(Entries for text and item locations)
^^^^^^^^^^^^^^^^

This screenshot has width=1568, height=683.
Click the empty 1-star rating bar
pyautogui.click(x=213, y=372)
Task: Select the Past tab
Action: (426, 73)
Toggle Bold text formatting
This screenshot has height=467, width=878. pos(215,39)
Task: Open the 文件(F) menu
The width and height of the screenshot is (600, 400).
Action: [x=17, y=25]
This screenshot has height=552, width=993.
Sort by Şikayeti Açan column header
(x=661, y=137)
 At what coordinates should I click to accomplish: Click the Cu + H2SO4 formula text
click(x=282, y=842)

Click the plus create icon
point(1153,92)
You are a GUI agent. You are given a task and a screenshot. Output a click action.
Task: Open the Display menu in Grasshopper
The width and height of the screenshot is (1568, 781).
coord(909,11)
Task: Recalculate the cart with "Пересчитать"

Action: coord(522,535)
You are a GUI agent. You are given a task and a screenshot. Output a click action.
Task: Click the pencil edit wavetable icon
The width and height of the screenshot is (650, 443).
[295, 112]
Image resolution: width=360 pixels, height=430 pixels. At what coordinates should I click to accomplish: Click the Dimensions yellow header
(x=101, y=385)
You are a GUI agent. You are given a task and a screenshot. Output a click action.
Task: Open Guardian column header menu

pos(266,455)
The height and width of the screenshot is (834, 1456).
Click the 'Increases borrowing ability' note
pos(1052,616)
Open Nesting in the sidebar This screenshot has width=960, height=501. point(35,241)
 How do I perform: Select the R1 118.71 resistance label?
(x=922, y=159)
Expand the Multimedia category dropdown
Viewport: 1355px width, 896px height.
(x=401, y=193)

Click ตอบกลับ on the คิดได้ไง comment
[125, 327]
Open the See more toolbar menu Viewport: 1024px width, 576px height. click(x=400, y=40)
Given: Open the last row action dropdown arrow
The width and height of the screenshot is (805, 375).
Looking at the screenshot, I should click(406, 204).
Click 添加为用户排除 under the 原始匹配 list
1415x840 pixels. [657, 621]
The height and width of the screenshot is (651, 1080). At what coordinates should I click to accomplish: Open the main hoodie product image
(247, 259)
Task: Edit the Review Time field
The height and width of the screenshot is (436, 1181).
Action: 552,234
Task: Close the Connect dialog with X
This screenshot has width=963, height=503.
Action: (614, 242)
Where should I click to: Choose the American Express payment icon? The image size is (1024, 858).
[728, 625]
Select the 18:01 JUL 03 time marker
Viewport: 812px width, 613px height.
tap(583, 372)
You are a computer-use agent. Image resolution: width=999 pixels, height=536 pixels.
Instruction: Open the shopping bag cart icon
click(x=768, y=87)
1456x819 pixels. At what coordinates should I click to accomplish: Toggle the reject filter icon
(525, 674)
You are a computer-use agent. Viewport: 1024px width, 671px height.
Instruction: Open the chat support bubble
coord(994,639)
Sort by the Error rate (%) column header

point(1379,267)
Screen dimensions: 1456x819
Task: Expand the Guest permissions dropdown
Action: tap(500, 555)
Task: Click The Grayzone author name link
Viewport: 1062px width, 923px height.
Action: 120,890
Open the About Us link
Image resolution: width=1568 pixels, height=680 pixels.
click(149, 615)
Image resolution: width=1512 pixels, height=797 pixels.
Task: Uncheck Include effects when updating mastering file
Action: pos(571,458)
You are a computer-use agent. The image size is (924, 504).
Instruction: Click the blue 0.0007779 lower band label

^^^^^^^^^^^^^^^^

Reproduce all of the data above line for line, leaving every character unchanged.

-- Full response --
This screenshot has width=1568, height=683.
Click the empty 1-star rating bar
pyautogui.click(x=213, y=372)
Task: Select the Past tab
Action: (426, 73)
Toggle Bold text formatting
This screenshot has height=467, width=878. pos(215,39)
Task: Open the 文件(F) menu
The width and height of the screenshot is (600, 400).
Action: [x=17, y=25]
This screenshot has height=552, width=993.
Sort by Şikayeti Açan column header
(x=661, y=137)
 At what coordinates should I click to accomplish: Click the Cu + H2SO4 formula text
click(x=282, y=842)

Click the plus create icon
point(1153,92)
You are a GUI agent. You are given a task and a screenshot. Output a click action.
Task: Open the Display menu in Grasshopper
The width and height of the screenshot is (1568, 781).
coord(909,11)
Task: Recalculate the cart with "Пересчитать"

Action: coord(522,535)
You are a GUI agent. You are given a task and a screenshot. Output a click action.
Task: Click the pencil edit wavetable icon
The width and height of the screenshot is (650, 443).
[295, 112]
Image resolution: width=360 pixels, height=430 pixels. At what coordinates should I click to accomplish: Click the Dimensions yellow header
(x=101, y=385)
You are a GUI agent. You are given a task and a screenshot. Output a click action.
Task: Open Guardian column header menu

pos(266,455)
The height and width of the screenshot is (834, 1456).
Click the 'Increases borrowing ability' note
pos(1052,616)
Open Nesting in the sidebar This screenshot has width=960, height=501. point(35,241)
 How do I perform: Select the R1 118.71 resistance label?
(x=922, y=159)
Expand the Multimedia category dropdown
Viewport: 1355px width, 896px height.
(x=401, y=193)

Click ตอบกลับ on the คิดได้ไง comment
[125, 327]
Open the See more toolbar menu Viewport: 1024px width, 576px height. click(x=400, y=40)
Given: Open the last row action dropdown arrow
The width and height of the screenshot is (805, 375).
Looking at the screenshot, I should click(406, 204).
Click 添加为用户排除 under the 原始匹配 list
1415x840 pixels. [657, 621]
The height and width of the screenshot is (651, 1080). At what coordinates should I click to accomplish: Open the main hoodie product image
(247, 259)
Task: Edit the Review Time field
The height and width of the screenshot is (436, 1181).
Action: 552,234
Task: Close the Connect dialog with X
This screenshot has width=963, height=503.
Action: (614, 242)
Where should I click to: Choose the American Express payment icon? The image size is (1024, 858).
[728, 625]
Select the 18:01 JUL 03 time marker
Viewport: 812px width, 613px height.
tap(583, 372)
You are a computer-use agent. Image resolution: width=999 pixels, height=536 pixels.
Instruction: Open the shopping bag cart icon
click(x=768, y=87)
1456x819 pixels. At what coordinates should I click to accomplish: Toggle the reject filter icon
(525, 674)
You are a computer-use agent. Viewport: 1024px width, 671px height.
Instruction: Open the chat support bubble
coord(994,639)
Sort by the Error rate (%) column header

point(1379,267)
Screen dimensions: 1456x819
Task: Expand the Guest permissions dropdown
Action: tap(500, 555)
Task: Click The Grayzone author name link
Viewport: 1062px width, 923px height.
Action: 120,890
Open the About Us link
Image resolution: width=1568 pixels, height=680 pixels.
click(149, 615)
Image resolution: width=1512 pixels, height=797 pixels.
Task: Uncheck Include effects when updating mastering file
Action: pos(571,458)
You are a computer-use agent. The image size is (924, 504).
Instruction: Click the blue 0.0007779 lower band label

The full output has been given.